Given exercise - Transcribe each line of the listing below exactly as it appears, in the same order.

Provided records -
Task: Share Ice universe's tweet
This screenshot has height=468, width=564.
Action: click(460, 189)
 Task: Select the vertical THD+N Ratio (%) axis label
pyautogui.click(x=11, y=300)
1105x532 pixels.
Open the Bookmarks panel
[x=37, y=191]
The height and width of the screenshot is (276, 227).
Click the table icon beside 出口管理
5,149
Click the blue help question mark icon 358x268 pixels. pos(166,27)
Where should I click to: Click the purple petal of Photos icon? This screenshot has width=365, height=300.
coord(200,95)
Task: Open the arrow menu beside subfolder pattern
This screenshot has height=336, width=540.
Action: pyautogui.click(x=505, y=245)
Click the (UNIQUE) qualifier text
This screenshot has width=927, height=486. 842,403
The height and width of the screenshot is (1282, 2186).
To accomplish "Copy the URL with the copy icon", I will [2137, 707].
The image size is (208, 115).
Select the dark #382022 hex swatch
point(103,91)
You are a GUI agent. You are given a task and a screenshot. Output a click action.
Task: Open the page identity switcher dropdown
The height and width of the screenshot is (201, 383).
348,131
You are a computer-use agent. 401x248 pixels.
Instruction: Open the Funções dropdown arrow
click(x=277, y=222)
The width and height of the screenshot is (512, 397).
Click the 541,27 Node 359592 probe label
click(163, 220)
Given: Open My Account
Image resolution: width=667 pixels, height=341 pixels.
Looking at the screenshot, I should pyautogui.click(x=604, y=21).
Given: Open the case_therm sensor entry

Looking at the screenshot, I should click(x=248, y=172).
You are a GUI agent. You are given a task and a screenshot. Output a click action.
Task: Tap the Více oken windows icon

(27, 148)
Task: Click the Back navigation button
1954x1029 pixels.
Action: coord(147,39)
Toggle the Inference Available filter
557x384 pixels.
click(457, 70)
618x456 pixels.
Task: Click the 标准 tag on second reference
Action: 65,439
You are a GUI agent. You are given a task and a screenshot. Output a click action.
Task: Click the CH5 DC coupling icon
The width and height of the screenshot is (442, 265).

Response for this exercise -
Task: Share Ice universe's tweet
This screenshot has height=468, width=564.
Action: click(460, 189)
 Task: Select the vertical THD+N Ratio (%) axis label
pyautogui.click(x=11, y=300)
1105x532 pixels.
Open the Bookmarks panel
[x=37, y=191]
The height and width of the screenshot is (276, 227).
Click the table icon beside 出口管理
5,149
Click the blue help question mark icon 358x268 pixels. pos(166,27)
Where should I click to: Click the purple petal of Photos icon? This screenshot has width=365, height=300.
coord(200,95)
Task: Open the arrow menu beside subfolder pattern
This screenshot has height=336, width=540.
Action: pyautogui.click(x=505, y=245)
Click the (UNIQUE) qualifier text
This screenshot has width=927, height=486. 842,403
The height and width of the screenshot is (1282, 2186).
To accomplish "Copy the URL with the copy icon", I will [2137, 707].
The image size is (208, 115).
Select the dark #382022 hex swatch
point(103,91)
You are a GUI agent. You are given a task and a screenshot. Output a click action.
Task: Open the page identity switcher dropdown
The height and width of the screenshot is (201, 383).
348,131
You are a computer-use agent. 401x248 pixels.
Instruction: Open the Funções dropdown arrow
click(x=277, y=222)
The width and height of the screenshot is (512, 397).
Click the 541,27 Node 359592 probe label
click(163, 220)
Given: Open My Account
Image resolution: width=667 pixels, height=341 pixels.
Looking at the screenshot, I should pyautogui.click(x=604, y=21).
Given: Open the case_therm sensor entry

Looking at the screenshot, I should click(x=248, y=172).
You are a GUI agent. You are given a task and a screenshot. Output a click action.
Task: Tap the Více oken windows icon

(27, 148)
Task: Click the Back navigation button
1954x1029 pixels.
Action: coord(147,39)
Toggle the Inference Available filter
557x384 pixels.
click(457, 70)
618x456 pixels.
Task: Click the 标准 tag on second reference
Action: 65,439
You are a GUI agent. You are given a task and a screenshot. Output a click action.
Task: Click the CH5 DC coupling icon
The width and height of the screenshot is (442, 265).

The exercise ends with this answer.